A system for accelerating graphics analysis, comprising: a first memory for storing program codes, the program codes including a series; a plurality of cores, coupled to a communication structure; a graphics processor, for responding to the graphics Commands to perform graphical operations; a network interface to receive and transmit data through the network; and an interface to receive user input from a mouse or cursor control device.

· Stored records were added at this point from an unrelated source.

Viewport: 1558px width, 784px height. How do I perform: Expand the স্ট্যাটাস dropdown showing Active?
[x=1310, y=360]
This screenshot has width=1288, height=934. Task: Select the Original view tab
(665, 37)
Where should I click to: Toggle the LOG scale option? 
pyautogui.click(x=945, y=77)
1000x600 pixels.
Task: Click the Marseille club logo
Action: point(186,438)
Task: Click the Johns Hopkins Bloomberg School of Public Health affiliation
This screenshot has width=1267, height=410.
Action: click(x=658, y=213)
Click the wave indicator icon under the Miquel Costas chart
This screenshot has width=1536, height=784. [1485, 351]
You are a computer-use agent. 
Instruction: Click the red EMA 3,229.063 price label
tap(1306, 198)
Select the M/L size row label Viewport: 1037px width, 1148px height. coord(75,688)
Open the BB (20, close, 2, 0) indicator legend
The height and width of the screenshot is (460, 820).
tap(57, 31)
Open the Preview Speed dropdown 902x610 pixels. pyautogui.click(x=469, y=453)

The plural core responds to the user’s input Execute at least part of the program code, wherein at least one of the plurality of cores includes: an execution unit for executing at least a first part of the program code; a memory access unit for identifying storage for the set The control block area of the first memory for the work request of the intersection and set union operations; a graphics accelerator unit (GAU), coupled to the first memory and including a control block for downloading from the first memory The area reads the circuit of the work request, and responsively executes at least the second part of the code including the set intersection and set union operation and generates the result; the content can be addressed to the memory (CAM), which is communicatively coupled to or Integrating into the GAU, the shortest first input vector is placed in the CAM, wherein the second input vector is streamed from the memory into the GAU and each component index of the second input vector is searched in the CAM; And the execution unit therein is used to execute the at least the first part of the program code using the result provided from the GAU.